In China, today's weak data on monthly industrial manufacturing, retail sales and asset investment, as well as the policy rate cut, were unexpected. They serve as a reminder that the pick-up in growth remains a stuttering one. But they do not alter the top-down investment case. The economy is still recovering, albeit at a slower pace than forecast for July, and the capacity for policy stimulus remains.

  • Industrial manufacturing output grew 3.8% in July, compared to 3.9% in June and the Bloomberg consensus expectation of 4.3%.

  • Retail sales grew 2.7% yoy in July, compared to 3.1% in June and the Bloomberg consensus expectation of 4.9%.

  • Fixed-asset investment grew 5.7% in July, compared to 6.1% in June and the Bloomberg consensus expectation of 6.2%.

  • One-year policy lending rate was cut by 10bps to 2.75%.

The short-term tension in the China investment case remains between the rare capacity for policy stimulus (real interest rates are zero, gross government debt is below 80%, and total external debt is below 15% of GDP), on the one hand, but less benign domestic (zero-Covid strategy, property slump, regulatory crackdown on Tech and other sectors) and external (recession and inflation risks in export markets, geopolitical friction with the US) conditions, on the other.

§

Exercise set
- A) According to the text on China's economic data, by how much did retail sales grow year over year in July?
- B) Please rewrite the China economic data text from "In China, today's" to "10bps to 2.75%.", swapping "consensus expectation" for "market forecast".
- C) Write the next part of the text on China's economic outlook, carrying on after its last sentence.

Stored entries
§

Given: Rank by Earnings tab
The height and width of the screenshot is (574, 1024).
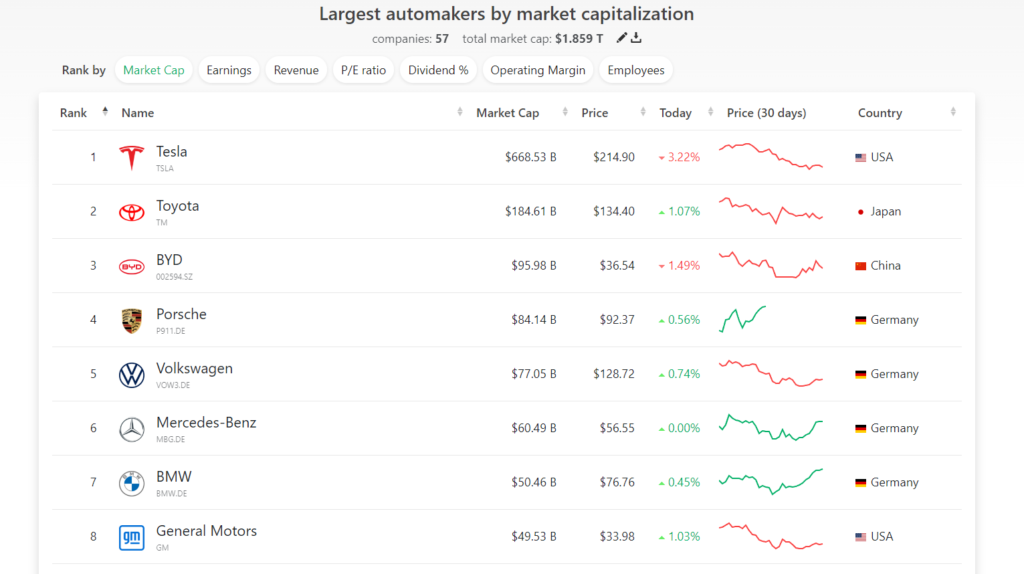Looking at the screenshot, I should pyautogui.click(x=228, y=70).
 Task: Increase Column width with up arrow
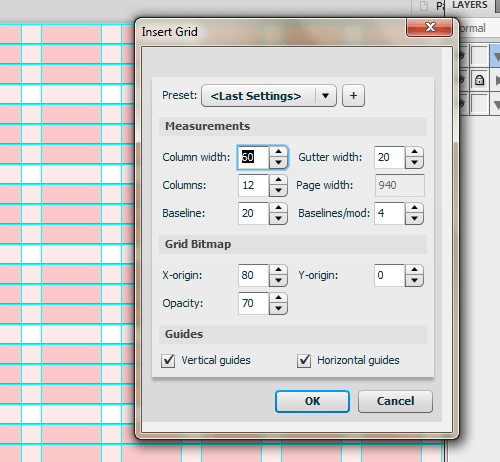[x=278, y=152]
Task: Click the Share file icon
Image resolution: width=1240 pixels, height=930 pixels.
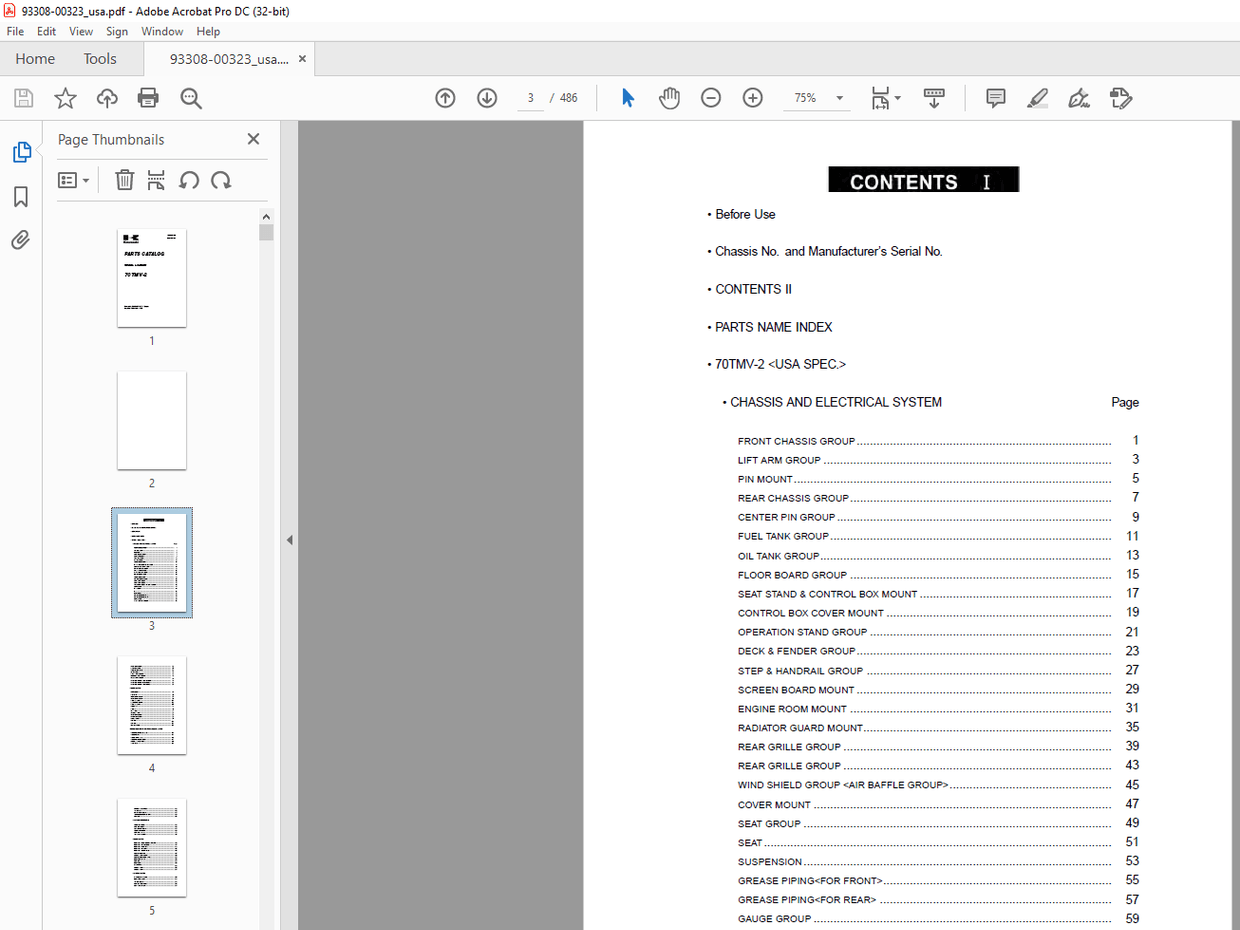Action: coord(106,97)
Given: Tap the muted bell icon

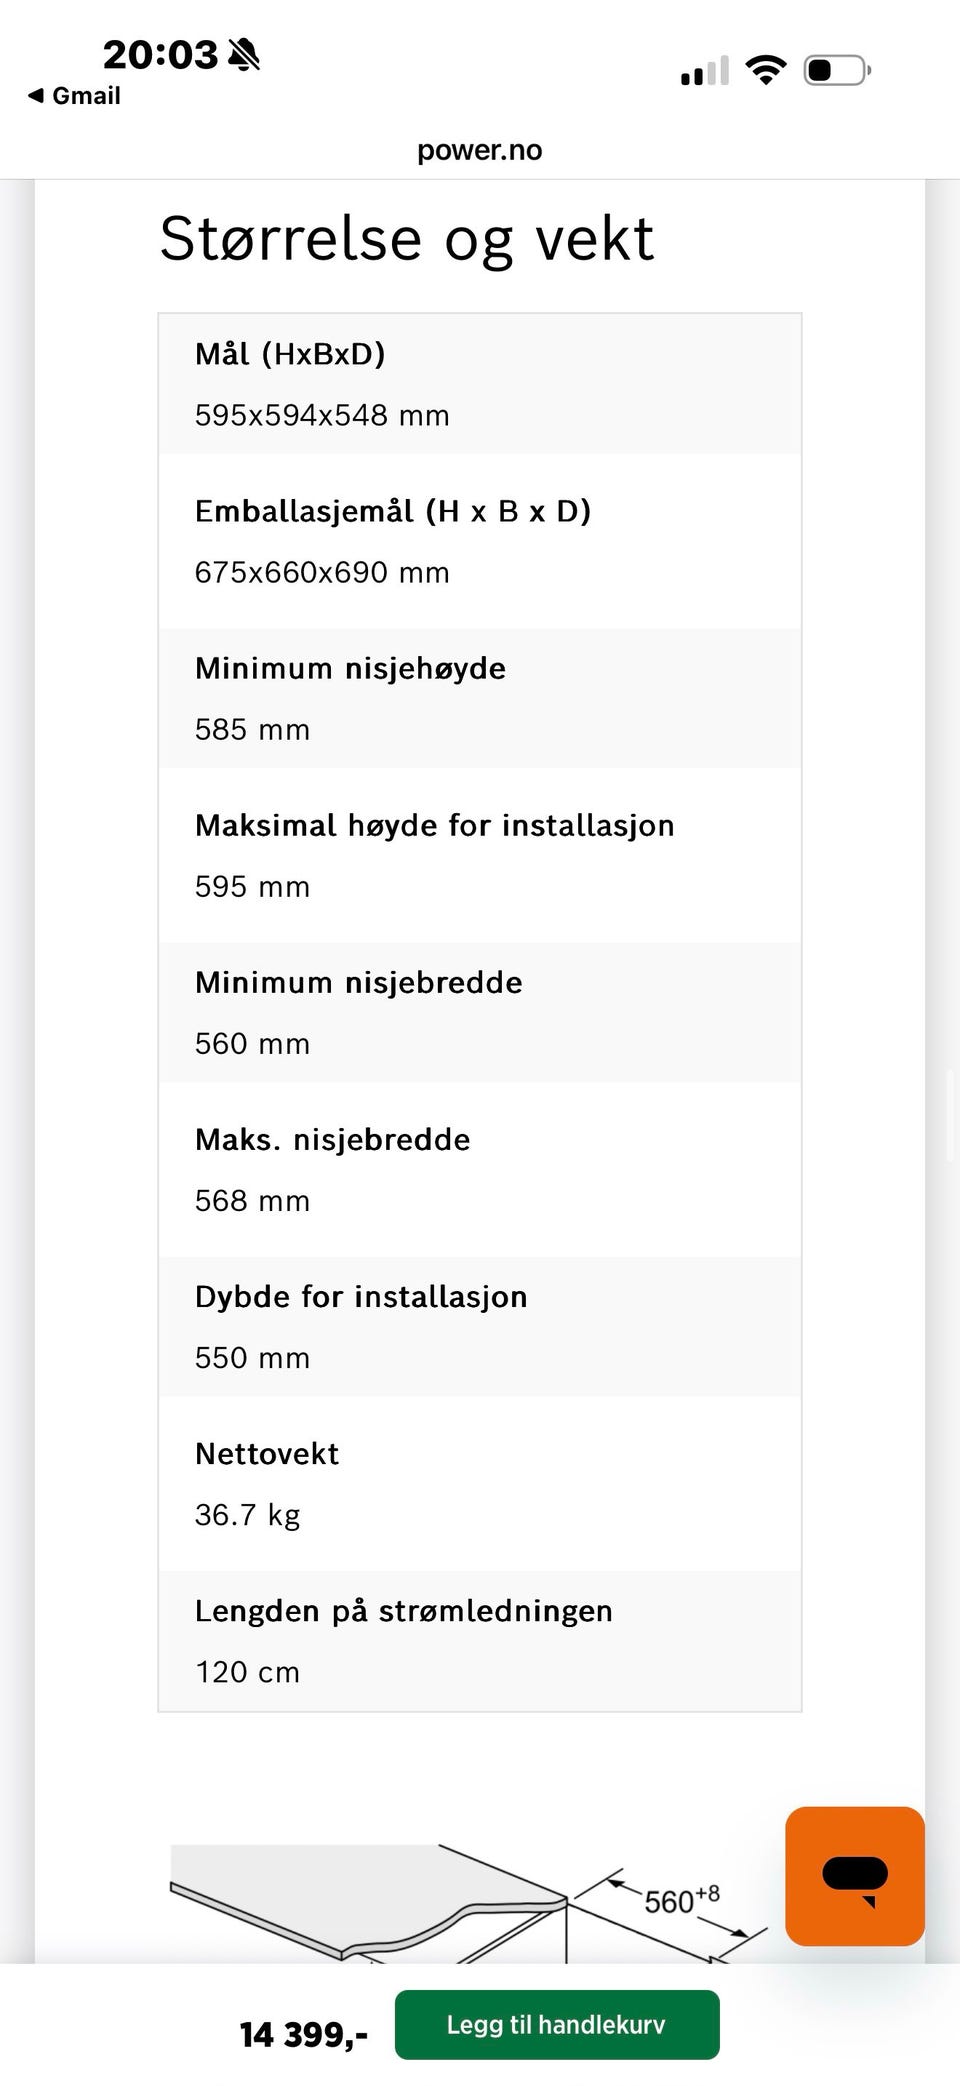Looking at the screenshot, I should point(243,54).
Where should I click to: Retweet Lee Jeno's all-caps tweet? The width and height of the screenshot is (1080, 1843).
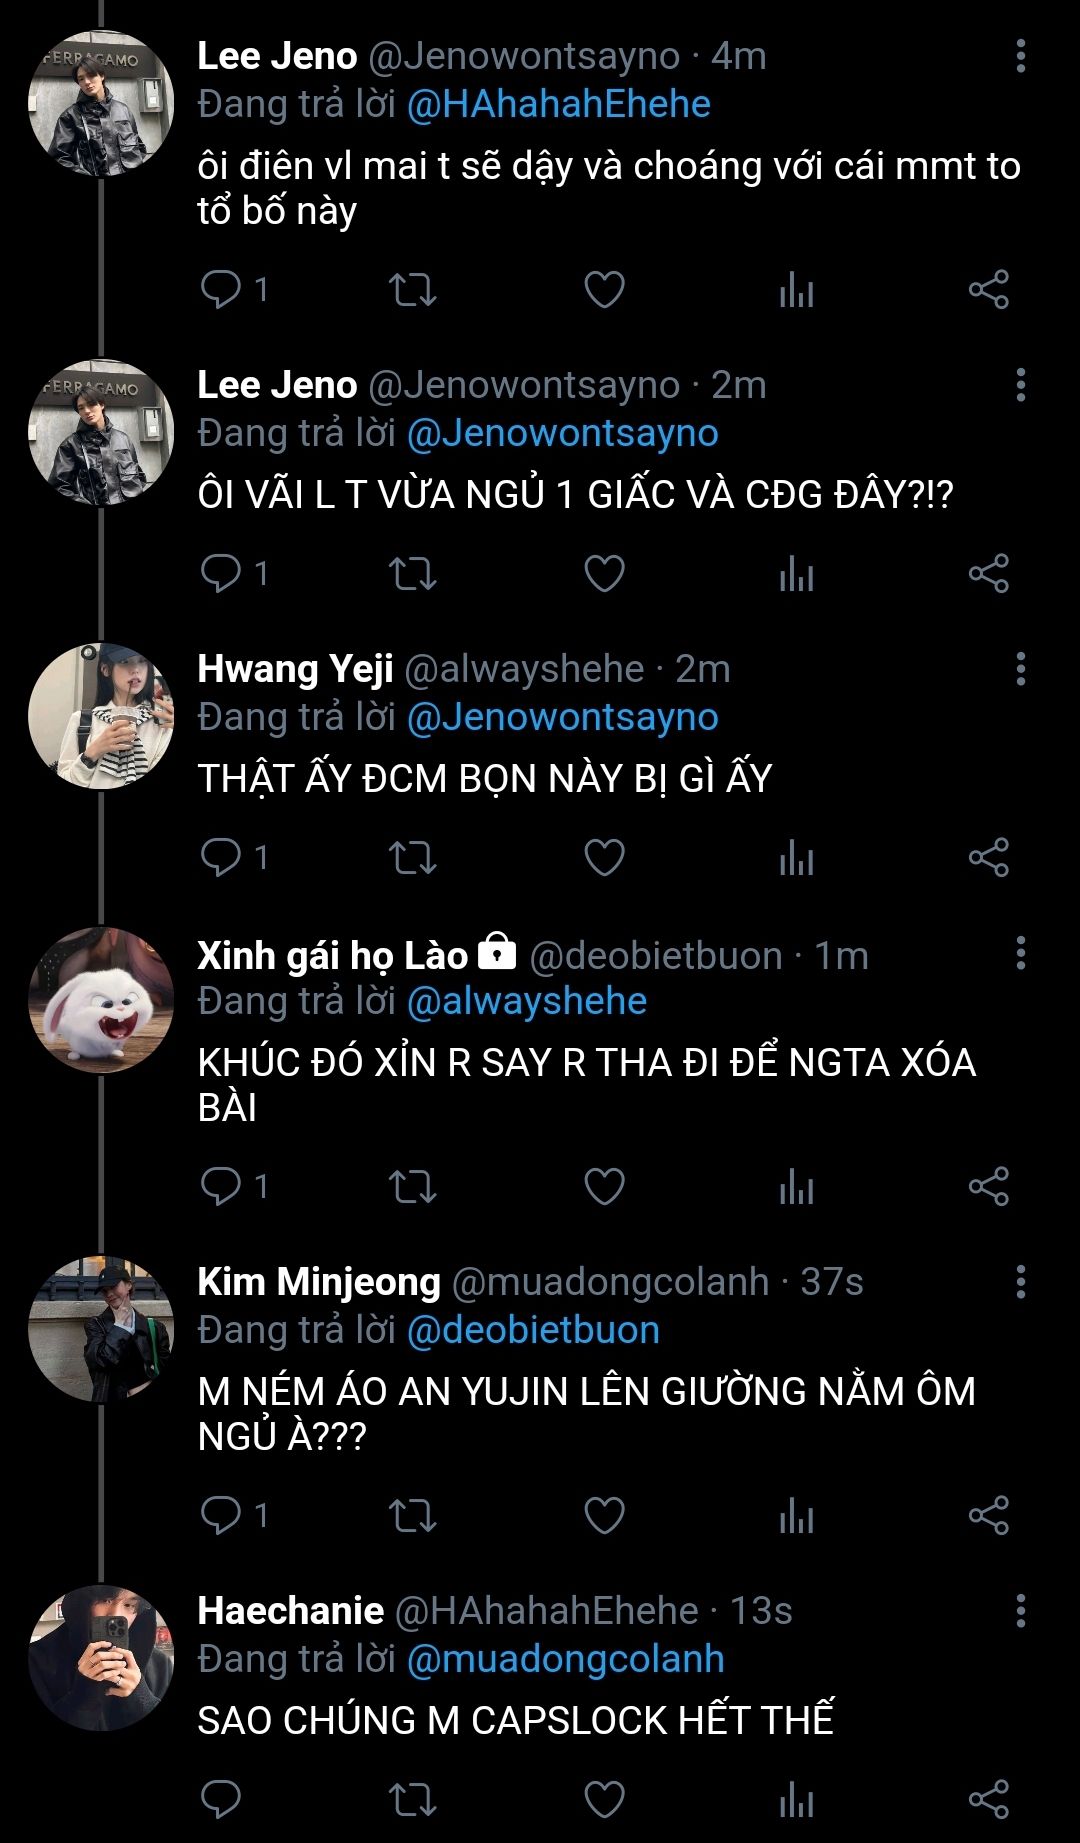pyautogui.click(x=412, y=574)
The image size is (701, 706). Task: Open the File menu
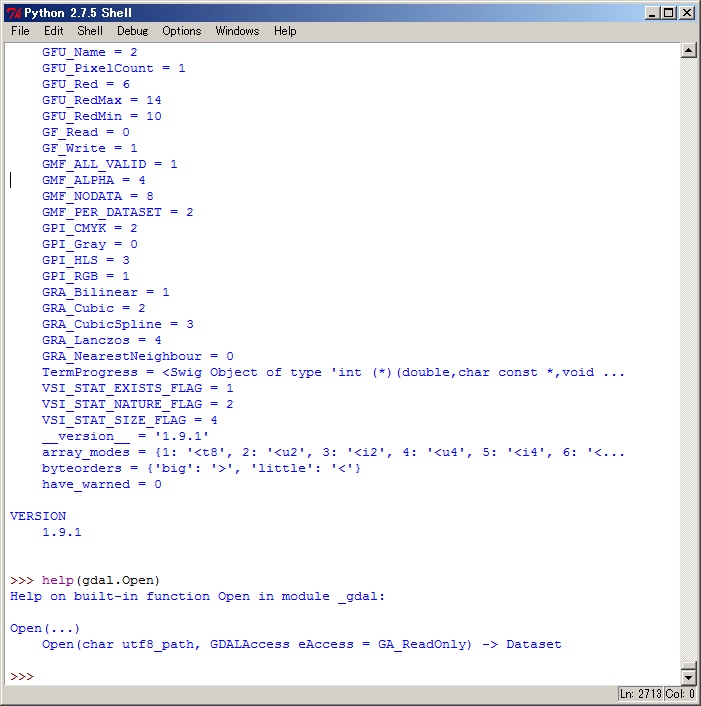point(20,31)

§

Solved tasks
- A) 2.7%

- B)
In China, today's weak data on monthly industrial manufacturing, retail sales and asset investment, as well as the policy rate cut, were unexpected. They serve as a reminder that the pick-up in growth remains a stuttering one. But they do not alter the top-down investment case. The economy is still recovering, albeit at a slower pace than forecast for July, and the capacity for policy stimulus remains.

  • Industrial manufacturing output grew 3.8% in July, compared to 3.9% in June and the Bloomberg market forecast of 4.3%.

  • Retail sales grew 2.7% yoy in July, compared to 3.1% in June and the Bloomberg market forecast of 4.9%.

  • Fixed-asset investment grew 5.7% in July, compared to 6.1% in June and the Bloomberg market forecast of 6.2%.

  • One-year policy lending rate was cut by 10bps to 2.75%.

- C)
The long-term tension remains between unmatched global scale in manufacturing capacity and an under-owned equity market (relative to the size of the economy), on the one hand, but population decline (which drives up Chinese wages), an increasingly less liberal and fragmented global trade system (which drives diversification of supply chains away from China), the enduring juxtaposition of private shareholder value and statist economic policy, and key person risk around 69-year-old President Xi Jinping, on the other.

China equities, measured by Tech-heavy MSCI China or the A-share-only CSI 300, are down 20% ytd in total US$ return terms. The local Shanghai Composite has fared better but is still down 13%. These declines are similar to those seen in large EM alternatives Korea (down 22%) and Taiwan (down 19%), but significantly worse than India (down 4%) or Brazil (up 18%).

The valuation of Chinese equities has re-rated upwards since the depth of zero-Covid lockdowns in April. Yet, relative to history, valuation still does not look stretched. Forward PEs of MSCI China and the Shanghai Composite is at 10% discounts to respective 5-year medians, and for the CSI300 this metric is at par.

China is by far the biggest country allocation decision for an EM equities fund. Its weight in the MSCI EM index is about 30%. India, Korea, and Taiwan are all in the range of 12-15% and Brazil, Saudi, and South Africa are in the range of 3.5-5.5%.

Our view on China remains a positive one and China tops our EM Country Index. The long list of risks make the story imperfect, but at least those risks are well known and, to a degree, valuation multiples reflect them.

The negative net foreign flows into Chinese equities year to date imply that foreign portfolio managers generally do not share this view.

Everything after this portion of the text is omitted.